As with most BEVs, around 90 percent of the Taycan’s braking during normal driving is regenerative braking provided by the motors. However, Porsche’s philosophy differs from that of Tesla and others in that it does not provide much regenerative braking when lifting off the accelerator pedal, so the one-pedal driving technique beloved by many BEV drivers is not possible. Porsche is adamant that the accelerator pedal is for accelerating, and the brake pedal is for braking!

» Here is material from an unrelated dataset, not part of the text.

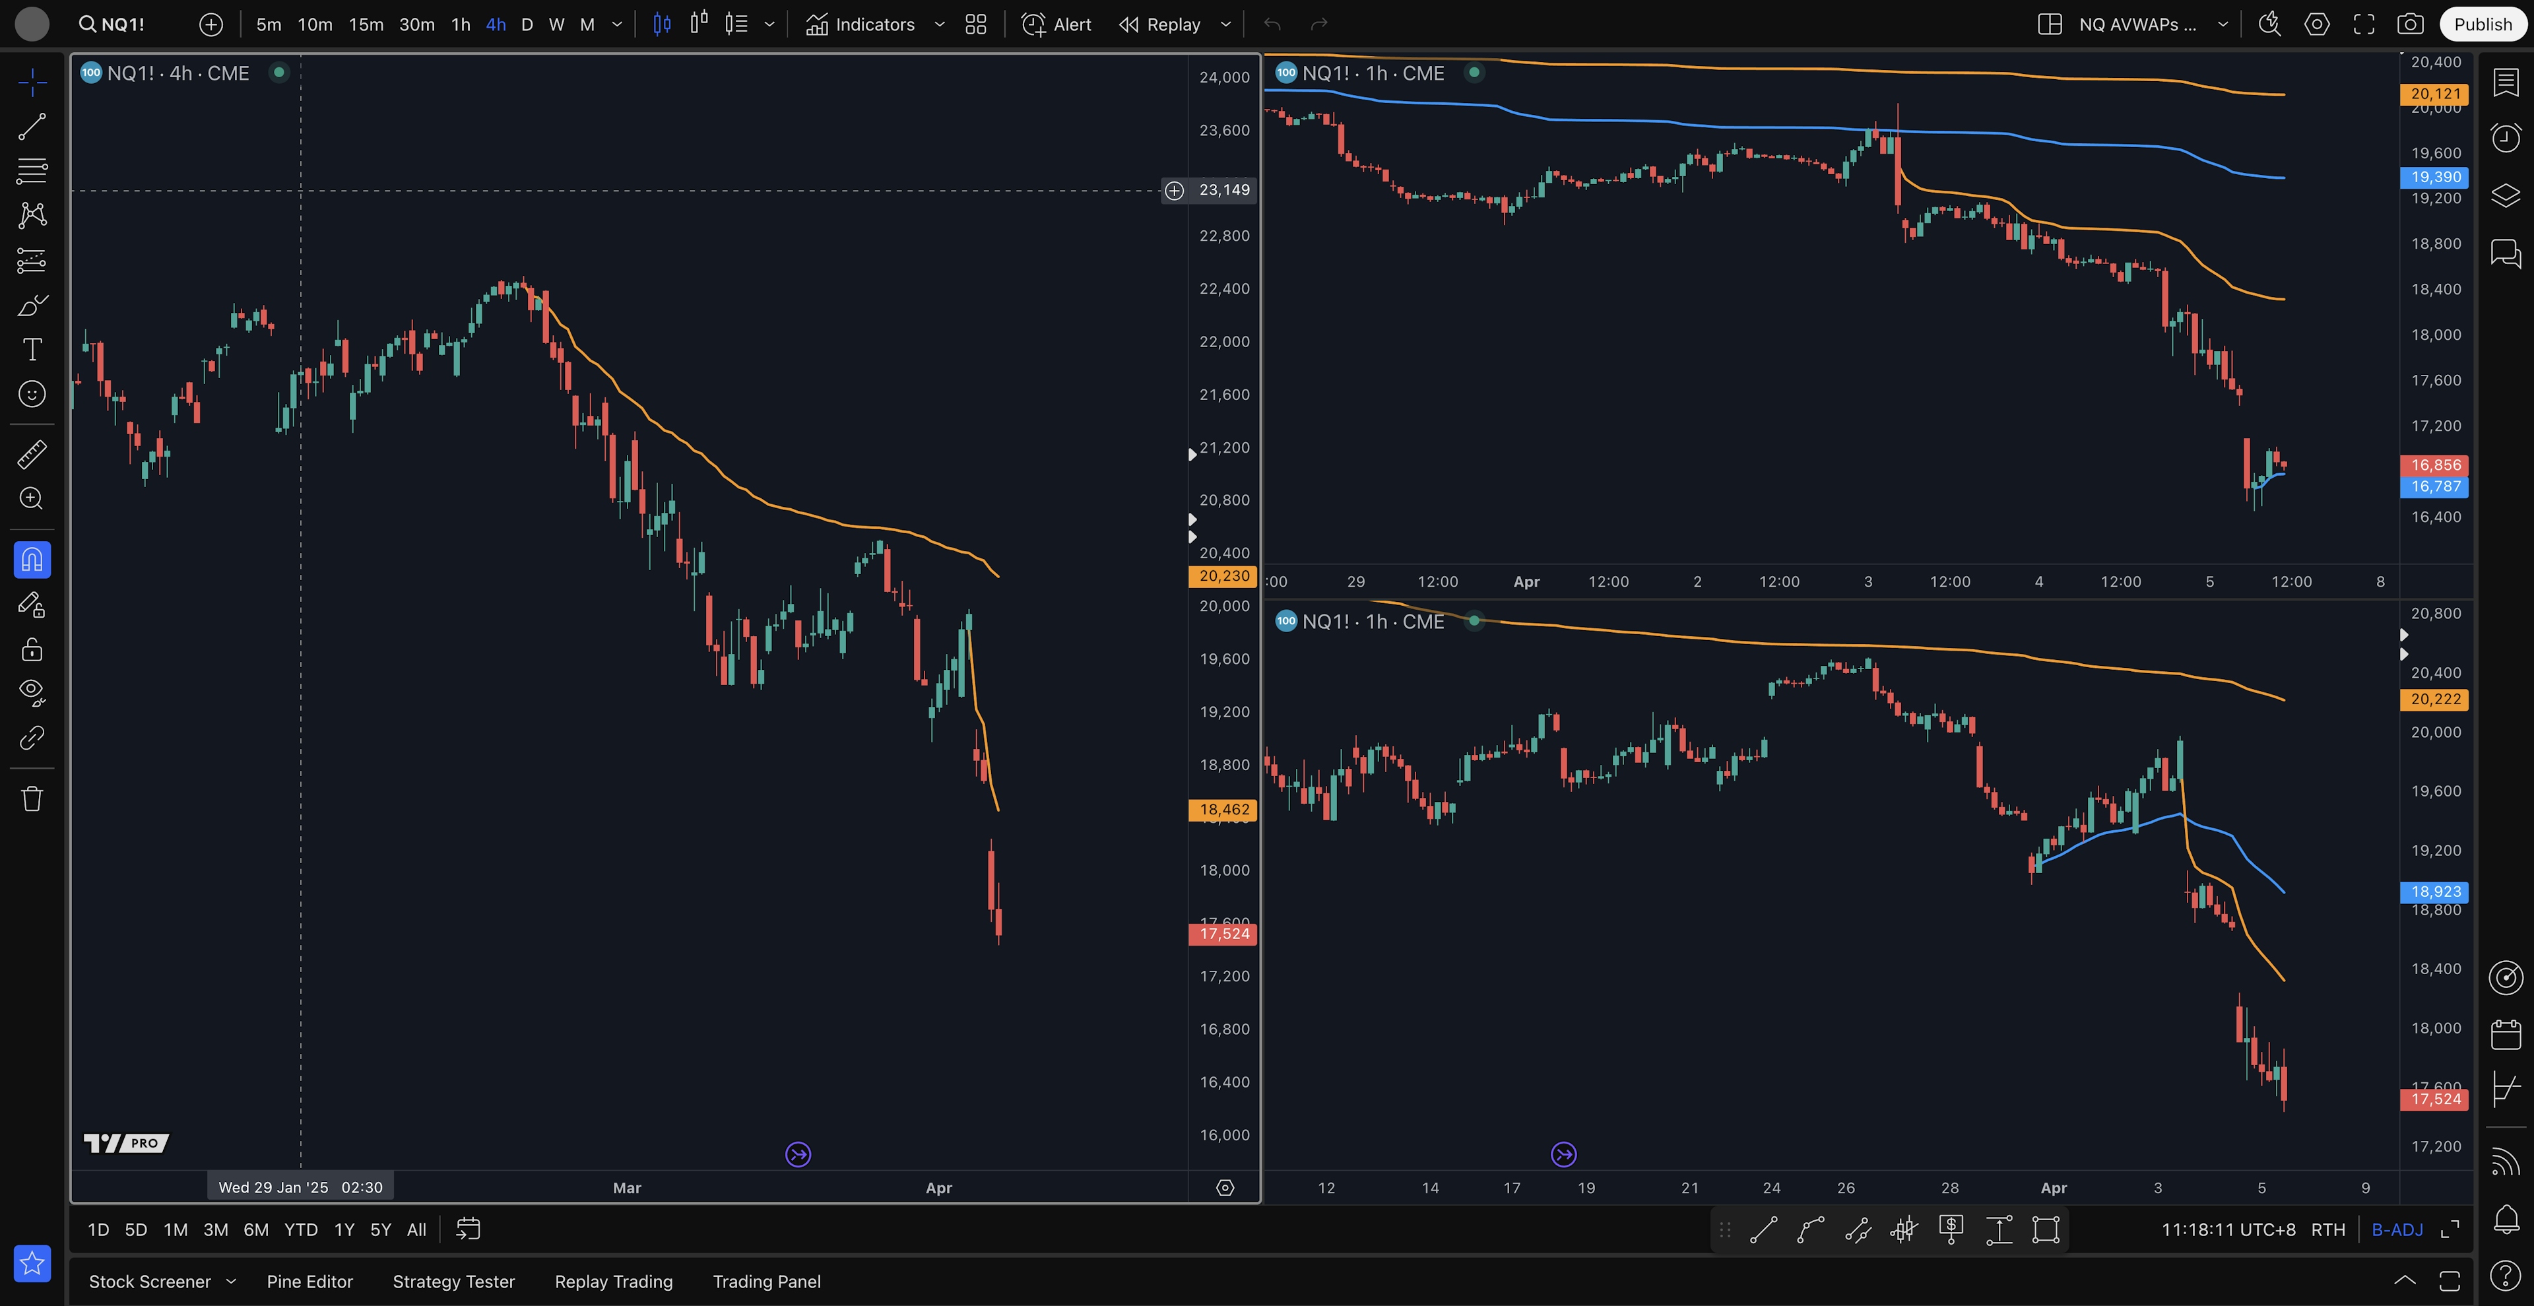The image size is (2534, 1306).
Task: Open the Pine Editor tab
Action: pos(309,1281)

Speaking of brakes, the friction brakes of the Taycan’s wheel hubs are massive! The standard Turbo rotors measure 415 mm (16.3 in.) in the front and 365 mm (14.4 in.) in the rear. The Turbo S goes even bigger with 420 mm (16.5 in.) and 410 mm (16.1 in.) front and rear. The front calipers feature ten (yes, ten!) pistons, with the rear calipers making do with four. Such a braking system was required to meet Porsche’s extremely demanding brake torture test regime that all of its cars are subjected to: 25 consecutive threshold braking events from 80 percent of the vehicle’s top speed (about 130 mph in the case of the Taycan) down to 56 mph without perceptible brake fade, all while providing between 0.80 and 0.90 G of deceleration force!

Body Construction

The Taycan features the now-typical Porsche mixture of materials and fastening techniques, with lightweight aluminum being used for all of the exterior body panels, side panels, and roof. High-strength steel is used in critical areas such as the A- and B-pillars and central tunnel. The strong central tunnel and additional aluminum-honeycomb extrusions in the rocker area combine to provide a load path between the rows of battery cells in the event of a frontal collision or rear impact, which minimizes the chance of rupturing the battery packs.

The lack of a combustion engine and its requisite exhaust system allows the Taycan to have a completely flat underbody panel, with a functional rear diffuser present to reduce aerodynamic lift. Careful attention to detail to everything from the contours of the roof panel to the sealing frames of the windshield allows a Cd figure of just 0.22 for the Taycan Turbo (at the lowest ride height with the grille shutters closed), and 0.25 for the Turbo S. This difference is solely due to the fancy powered charge port doors that come standard on the Turbo S (optional on the Turbo); the motor mechanisms partially block the “air curtain” front fender vents!

Porsche’s first all-electric production car turned out to be a technical tour de force. And this is just the beginning, as the next-gen Macan, 718s, and (likely) Porsche’s next supercar will all be electric (or at least have all-electric variants). But will the Taycan and the other electric Porsches meet the same big expectations from behind the wheel? We will find out very, very soon!